I’m shocked because the U.S is not being truthful in its own administration–which from experience can be extremely damaging for these children in the future when they become adults. This detail is also destructively misleading, assisting children into dangerously enter the world of foster care and the adoption industry where so many risks are involved.

My Personal Statement

As a Filipino-American adoptee, I was orphaned at birth because of destitute poverty. My birth family couldn’t take care of me. I was relinquished and had to live in an orphanage until I was two, then adopted in the U.S, where I grew up experiencing the hardships of my displacement and my adoption placement. I wouldn’t want to wish this on any child especially for those that aren’t a part of the intercountry adoptee realities.

I believe these immigrant children do not have the same qualities surrounding their displacement as intercountry adoptees.

These children belong to families who want them.

They had not been abandoned or relinquished and they should not be termed “unaccompanied” when they were accompanied. These children were forcibly separated by the U.S government, a traumatizing action which will need healing and repair for each family that this is impacting.

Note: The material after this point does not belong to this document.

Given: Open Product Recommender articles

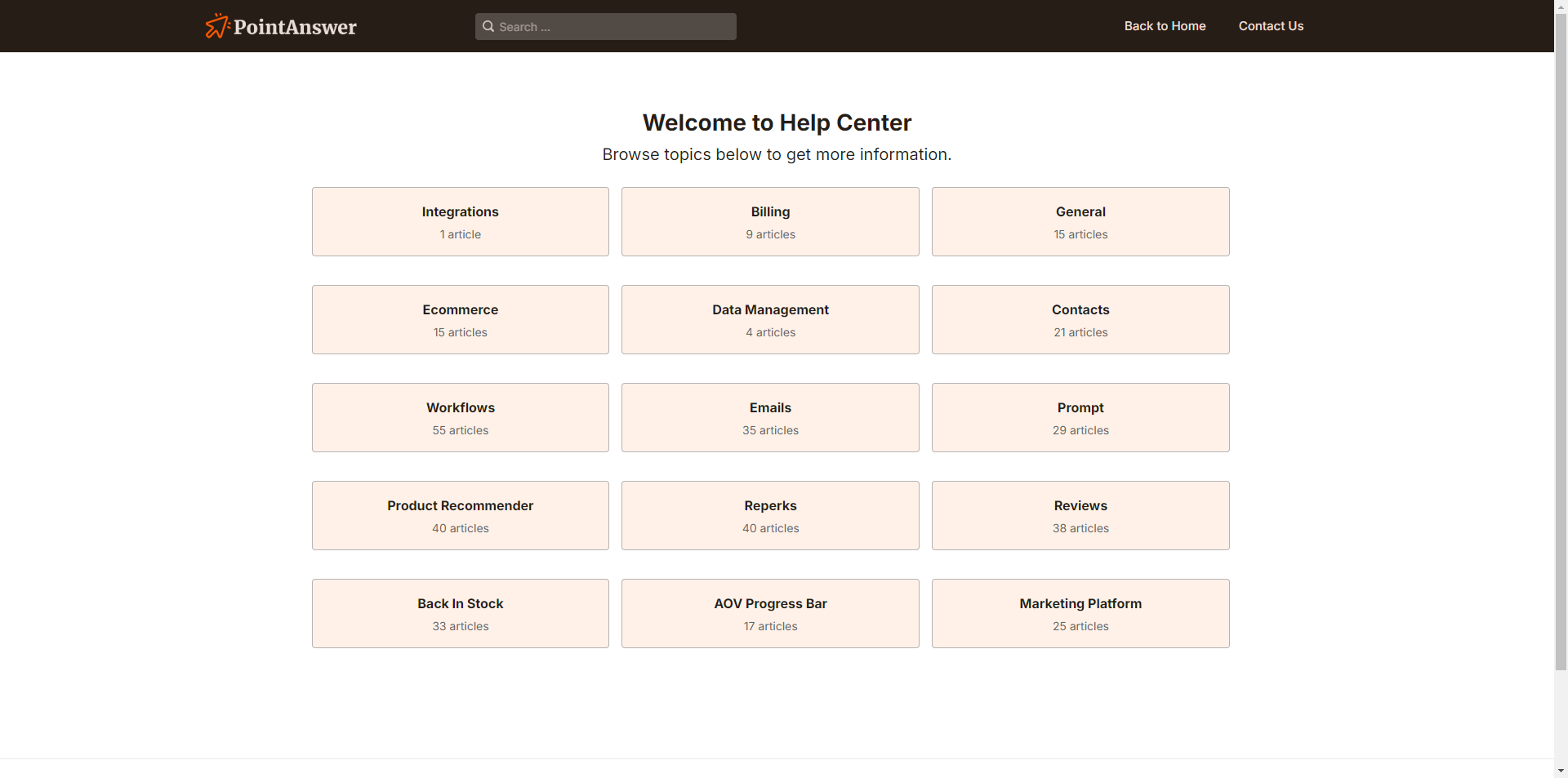Looking at the screenshot, I should [460, 515].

Shame on the U.S government for creating a funded system in place that would even begin the process of orphaning these immigrant children at the border. In my opinion, the U.S. government should be reprimanded for the mistreatment of children and for the flagrant misuse of today’s foster care system.

And, I think we should all care about this issue–because the misuse of the foster system and the systematic funding that allows this, especially in a leading developed country like the U.S, jeopardizes today’s foster care system and adoption industry on domestic and international levels.

My Plea

I urge spotlighted attention to be placed on the immigrant children being placed into foster care and shelters. I am asking journalists, writers, social media networkers, lawyers, caring citizens, adoptees, non-adoptees and everyone to watch the news and make sure that these children are being treated well and will not be placed for adoption. We need to see that these government funds will be used to reunite these children back to their families.

Discussion Prompt

Intercountry adoptees and adoptive families, what are your views? Do you have feedback, or ideas of what can be done or ways to keep an eye on each immigrant child that is placed in U.S foster care and shelters?